Et surtout, comment peut-il faire semblant d’ignorer tous les problèmes que peuvent engendrer ces pratiques discriminatoires qui prennent les allures d’une sorte d’« eugénisme social » et qui ont entre autres pour effet de mettre à mal l’ascenseur social, le principe d’égalité des chances, tout en validant et en accentuant le caractère élitiste de notre système d’éducation ?

Comme du bétail !

Imaginez la scène : lors de ces séances de sélection, on demande à des enfants de 4 ans de participer à des ateliers afin que des « experts » en pédagogie puissent les observer dans le but de détecter des « prédicateurs de réussite » de même que des habiletés sociales chez ces tout-petits qui n’en sont pourtant qu’à leur premiers pas dans la vie, qui ont encore tout à découvrir, à apprendre et, surtout, qui sont encore très loin d’un plein développement de leurs facultés cognitives et physiques que chacun d’entre eux développe à son rythme.

Comment ne pas se révolter devant une telle pratique ! Car ces enfants qui auront été sélectionnés ou rejetés comme des moins que rien traîneront ce verdict final avec eux pour les années à venir à la manière de ces bêtes que l’on marquait autrefois au fer rouge pour bien les identifier.

D’ailleurs, il est déjà mentionné, du moins par l’une de ces écoles qui offrent ces programmes particuliers et enrichis à la maternelle, que les performances de ces enfants qui ont été acceptés dans leur « écurie » seront prises en considération lorsque viendra le temps d’être encore une fois sélectionnés, mais cette fois pour passer de la maternelle à la première année.
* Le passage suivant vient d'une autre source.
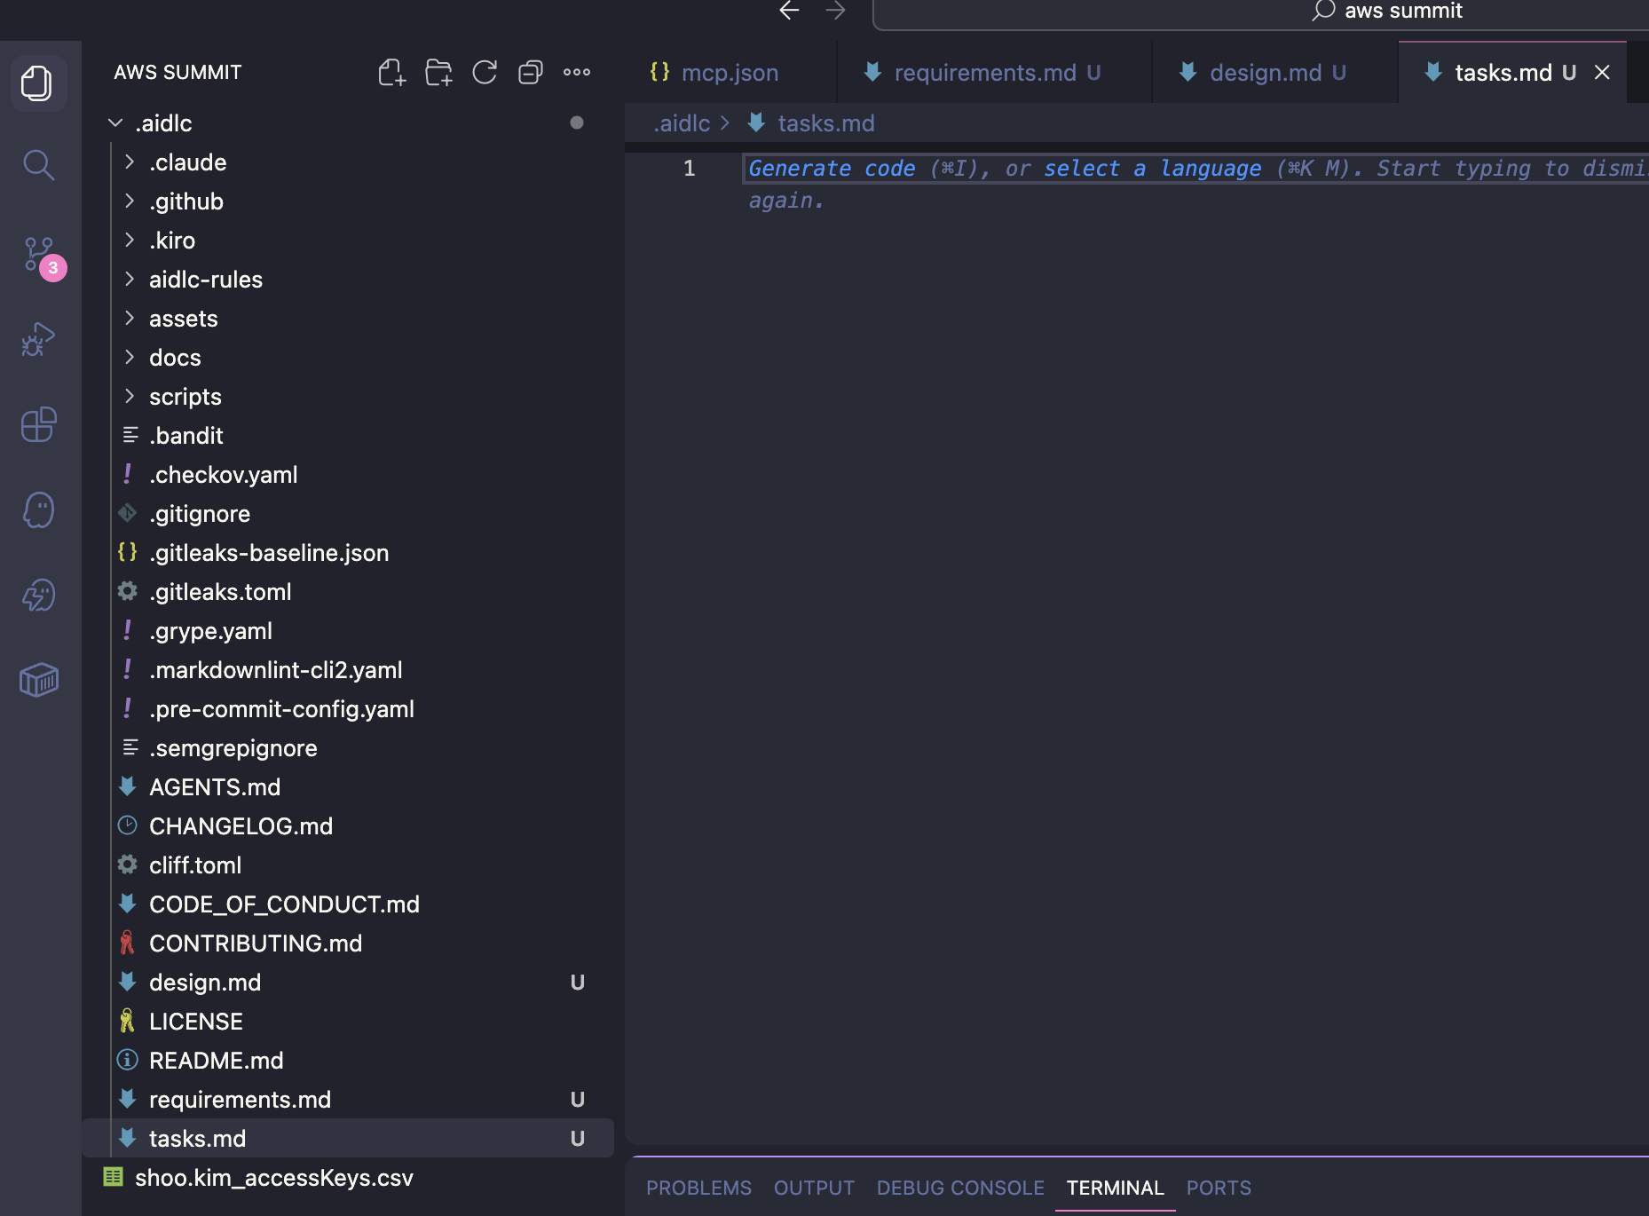Open the Kiro ghost panel icon
Image resolution: width=1649 pixels, height=1216 pixels.
click(x=39, y=509)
À n’en pas douter, le même stratagème se poursuivra pour eux au secondaire et ensuite à l’université. Et tant pis pour tous ceux qui auront été identifiés comme des cancres !

Tout ce processus de sélection, en plus d’être inhumain, sent l’injustice à plein nez et fait preuve d’une très grande insensibilité à l’endroit de ces enfants qui n’ont pas demandé d’être ainsi analysés, scrutés, évalués, étiquetés, sélectionnés ou rejetés.

Un choix de société

Jamais il ne me viendrait à l’esprit de blâmer les parents pour le rôle qu’ils acceptent de jouer dans cette mascarade des plus cyniques. Chacun veut le bien de ses enfants et certains sont prêts à toutes les compromissions pour y parvenir, quitte à faire des choix purement individualistes qui, dans le cas qui nous intéresse, se dressent contre le bien collectif et la santé de notre démocratie.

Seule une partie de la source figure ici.